*** Begin section ***

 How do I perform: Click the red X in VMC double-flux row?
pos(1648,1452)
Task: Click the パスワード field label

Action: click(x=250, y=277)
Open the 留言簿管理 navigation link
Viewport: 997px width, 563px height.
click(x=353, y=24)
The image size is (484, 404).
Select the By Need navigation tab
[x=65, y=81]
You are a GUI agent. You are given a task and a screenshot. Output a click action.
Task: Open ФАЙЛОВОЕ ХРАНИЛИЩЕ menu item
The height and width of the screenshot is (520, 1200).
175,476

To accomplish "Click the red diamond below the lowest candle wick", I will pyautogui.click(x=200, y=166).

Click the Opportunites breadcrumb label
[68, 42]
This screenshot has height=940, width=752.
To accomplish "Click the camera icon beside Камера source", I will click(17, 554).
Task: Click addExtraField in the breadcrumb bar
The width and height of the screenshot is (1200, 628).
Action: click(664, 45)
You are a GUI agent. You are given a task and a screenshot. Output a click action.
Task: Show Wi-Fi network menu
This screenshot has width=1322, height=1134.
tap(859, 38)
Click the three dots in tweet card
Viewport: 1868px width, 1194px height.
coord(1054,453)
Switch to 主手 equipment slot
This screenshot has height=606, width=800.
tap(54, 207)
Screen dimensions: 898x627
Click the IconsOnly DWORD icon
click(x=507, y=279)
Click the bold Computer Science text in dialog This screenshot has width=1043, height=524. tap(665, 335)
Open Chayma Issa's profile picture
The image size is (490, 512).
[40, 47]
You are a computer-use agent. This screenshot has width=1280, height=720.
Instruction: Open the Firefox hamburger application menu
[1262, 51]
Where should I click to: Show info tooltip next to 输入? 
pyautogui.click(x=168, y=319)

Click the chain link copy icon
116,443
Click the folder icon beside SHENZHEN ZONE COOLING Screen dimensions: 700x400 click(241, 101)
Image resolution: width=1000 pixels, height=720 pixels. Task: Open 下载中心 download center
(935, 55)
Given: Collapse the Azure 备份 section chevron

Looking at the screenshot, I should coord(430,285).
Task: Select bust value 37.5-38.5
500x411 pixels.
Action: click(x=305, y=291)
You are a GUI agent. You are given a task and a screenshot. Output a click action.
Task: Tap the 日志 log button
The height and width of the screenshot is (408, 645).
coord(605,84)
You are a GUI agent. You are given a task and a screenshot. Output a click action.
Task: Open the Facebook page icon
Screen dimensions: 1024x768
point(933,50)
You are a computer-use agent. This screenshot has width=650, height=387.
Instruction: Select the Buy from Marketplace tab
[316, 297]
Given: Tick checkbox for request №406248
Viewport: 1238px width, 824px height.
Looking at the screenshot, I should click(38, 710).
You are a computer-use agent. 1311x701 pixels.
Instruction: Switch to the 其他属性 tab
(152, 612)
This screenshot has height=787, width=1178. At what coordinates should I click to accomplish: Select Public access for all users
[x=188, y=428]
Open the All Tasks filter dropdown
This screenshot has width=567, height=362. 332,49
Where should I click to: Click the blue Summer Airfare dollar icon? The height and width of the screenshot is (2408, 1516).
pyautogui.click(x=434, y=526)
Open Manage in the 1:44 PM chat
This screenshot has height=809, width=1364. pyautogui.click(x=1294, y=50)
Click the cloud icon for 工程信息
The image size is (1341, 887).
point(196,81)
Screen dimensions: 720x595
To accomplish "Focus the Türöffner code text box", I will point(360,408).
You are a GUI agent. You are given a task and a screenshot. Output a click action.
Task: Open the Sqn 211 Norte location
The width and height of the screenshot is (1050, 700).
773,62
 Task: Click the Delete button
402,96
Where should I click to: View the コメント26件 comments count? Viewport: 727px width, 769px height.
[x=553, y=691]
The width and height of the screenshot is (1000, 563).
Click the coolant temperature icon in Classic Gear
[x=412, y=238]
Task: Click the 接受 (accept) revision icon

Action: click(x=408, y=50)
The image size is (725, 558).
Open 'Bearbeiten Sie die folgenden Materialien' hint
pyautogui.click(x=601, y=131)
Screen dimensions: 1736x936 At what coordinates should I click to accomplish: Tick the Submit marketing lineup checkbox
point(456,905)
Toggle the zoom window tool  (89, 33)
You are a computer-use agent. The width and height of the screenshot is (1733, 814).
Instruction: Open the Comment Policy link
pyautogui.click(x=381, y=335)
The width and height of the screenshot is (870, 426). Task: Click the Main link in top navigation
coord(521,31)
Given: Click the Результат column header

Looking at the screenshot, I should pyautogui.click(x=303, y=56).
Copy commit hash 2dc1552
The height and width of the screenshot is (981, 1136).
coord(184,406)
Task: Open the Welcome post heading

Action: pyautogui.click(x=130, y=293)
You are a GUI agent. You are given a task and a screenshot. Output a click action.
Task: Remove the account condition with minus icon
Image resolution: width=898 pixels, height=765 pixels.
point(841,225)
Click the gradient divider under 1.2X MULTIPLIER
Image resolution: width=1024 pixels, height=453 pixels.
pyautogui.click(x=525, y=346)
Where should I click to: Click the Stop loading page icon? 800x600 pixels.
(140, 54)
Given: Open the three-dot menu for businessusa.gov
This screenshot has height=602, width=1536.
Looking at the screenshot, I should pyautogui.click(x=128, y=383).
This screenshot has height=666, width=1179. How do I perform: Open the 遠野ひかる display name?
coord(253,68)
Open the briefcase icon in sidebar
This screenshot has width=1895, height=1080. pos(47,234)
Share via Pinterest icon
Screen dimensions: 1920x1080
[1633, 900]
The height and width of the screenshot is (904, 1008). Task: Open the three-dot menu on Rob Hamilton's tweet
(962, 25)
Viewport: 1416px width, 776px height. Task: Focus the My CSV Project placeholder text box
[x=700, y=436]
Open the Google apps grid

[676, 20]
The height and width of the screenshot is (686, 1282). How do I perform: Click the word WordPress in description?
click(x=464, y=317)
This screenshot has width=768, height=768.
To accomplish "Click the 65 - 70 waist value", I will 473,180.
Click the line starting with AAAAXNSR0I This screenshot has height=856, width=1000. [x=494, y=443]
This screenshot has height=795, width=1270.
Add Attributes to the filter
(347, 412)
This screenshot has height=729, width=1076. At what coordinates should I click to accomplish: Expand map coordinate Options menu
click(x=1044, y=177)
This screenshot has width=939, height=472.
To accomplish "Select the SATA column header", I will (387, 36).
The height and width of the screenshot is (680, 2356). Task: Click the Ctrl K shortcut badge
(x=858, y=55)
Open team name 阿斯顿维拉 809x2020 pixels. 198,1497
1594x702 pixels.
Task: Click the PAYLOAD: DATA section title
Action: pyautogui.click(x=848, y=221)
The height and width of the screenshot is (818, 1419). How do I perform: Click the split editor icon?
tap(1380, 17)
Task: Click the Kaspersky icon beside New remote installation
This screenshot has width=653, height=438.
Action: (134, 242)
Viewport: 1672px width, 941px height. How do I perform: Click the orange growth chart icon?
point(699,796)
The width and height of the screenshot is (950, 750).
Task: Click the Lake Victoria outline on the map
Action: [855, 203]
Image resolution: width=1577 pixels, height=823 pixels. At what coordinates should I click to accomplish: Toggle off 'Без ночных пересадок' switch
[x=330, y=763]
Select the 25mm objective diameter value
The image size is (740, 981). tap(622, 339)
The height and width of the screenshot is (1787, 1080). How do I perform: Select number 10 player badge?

*** End section ***

- [Your objective]
Wherever a line of the data above contains "will", copy that line.

- [Expected answer]
To accomplish "Click the red diamond below the lowest candle wick", I will pyautogui.click(x=200, y=166).
To accomplish "Click the camera icon beside Камера source", I will click(17, 554).
To accomplish "Focus the Türöffner code text box", I will point(360,408).
To accomplish "Click the 65 - 70 waist value", I will 473,180.
To accomplish "Select the SATA column header", I will (387, 36).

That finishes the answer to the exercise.